3,208 years ago today, on June 11 of 1184 BCE, as reckoned by the ancient Greek historian Eratosthenes, the Western Anatolian city of Walusa fell to Hellenic forces after a prolonged siege. Walusa had been a wealthy and influential center of trade and culture, located at the entrance to the Black Sea, and its destruction marked a shift in the Late Bronze Age balance of powers; the decline of the Hittite Empire, with which Walusa had been aligned, and the rise of the Greek city-states.
Over the next four centuries, an oral storytelling tradition incorporated the conquest of Walusa into an epic cycle of poetry about the Trojan War, its causes, and its aftermath. With the Greek adoption of the Phoenician alphabet, it became possible in the 8th Century BCE to preserve these stories in written form as the Epic Cycle, the two surviving segments of which are Homer’s Iliad and Odyssey.
One of the poems written down alongside the works of Homer was the Aethiopis. In its first rhapsody, a band of female Scythian warriors, the Amazons, joins the Trojan side of the war and their leader, Queen Penthesileia, takes on Achilles in single combat as a respected equal. In written form, this story likely endured for a thousand years until the destruction of the Great Library of Alexandria in 272 CE.

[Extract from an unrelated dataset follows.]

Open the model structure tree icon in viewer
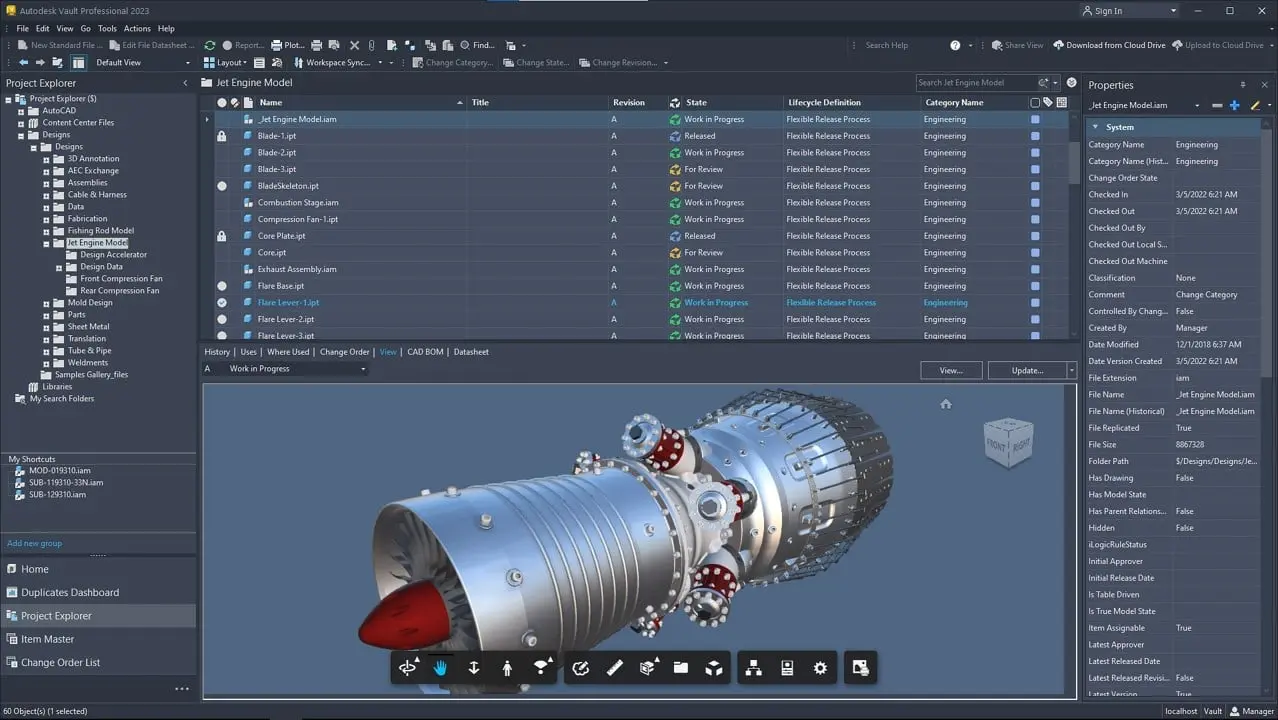tap(752, 667)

Shortly after the destruction of the great library, possibly intending to preserve the epic tradition, Quintus of Smyrna, living and writing in Roman-occupied Anatolia, cobbled together a 3rd Century Homeric-styled epic from remaining sources, traditions, and memories. His version of the story, preserved by Byzantine monks, was unearthed into the modern world shortly after the fall of Constantinople in 1453.
This is the story I’m currently retelling in the web edition of Some Amazons. You can think of it as the long lost 25th chapter of the Iliad. The episode releasing today, on this 3,208th anniversary of the war’s conclusion, centers crude Thersites, kin to Diomedes.
Thersites is the kind of character who was born to chew the scenery. In the Iliad, he speaks truth to power, not fearing to speak his mind even to Agamemnon, the head honcho of all the Greek forces. In a council of kings and princes, Thersites represents the thoughts and interests of the common man. Unfortunately for Thersites, he delivers his truths in a crude and offensive way that enrages even his closest allies. Nobody likes him, nobody respects him, and nobody listens to him—but that doesn’t make him wrong. Like Cassandra on the Trojan side, Thersites is tragic figure whose advice is tragically disregarded.
Thersites doesn’t get nearly enough screen-time in Quintus’s version. He is not only treated as a joke, but one for which only the punchline is preserved. In attempting to restore what I imagine to be the lost setup from the original version, I’ve found Thersites to be the perfect counterpoint to that smooth-talking manipulator, Odysseus.
I’m not going to claim that Thersites deserved better than what he got, or that he was a flattering representation of the lower class of his society, but I will say that he deserved to be more visible. Enjoy him while you can.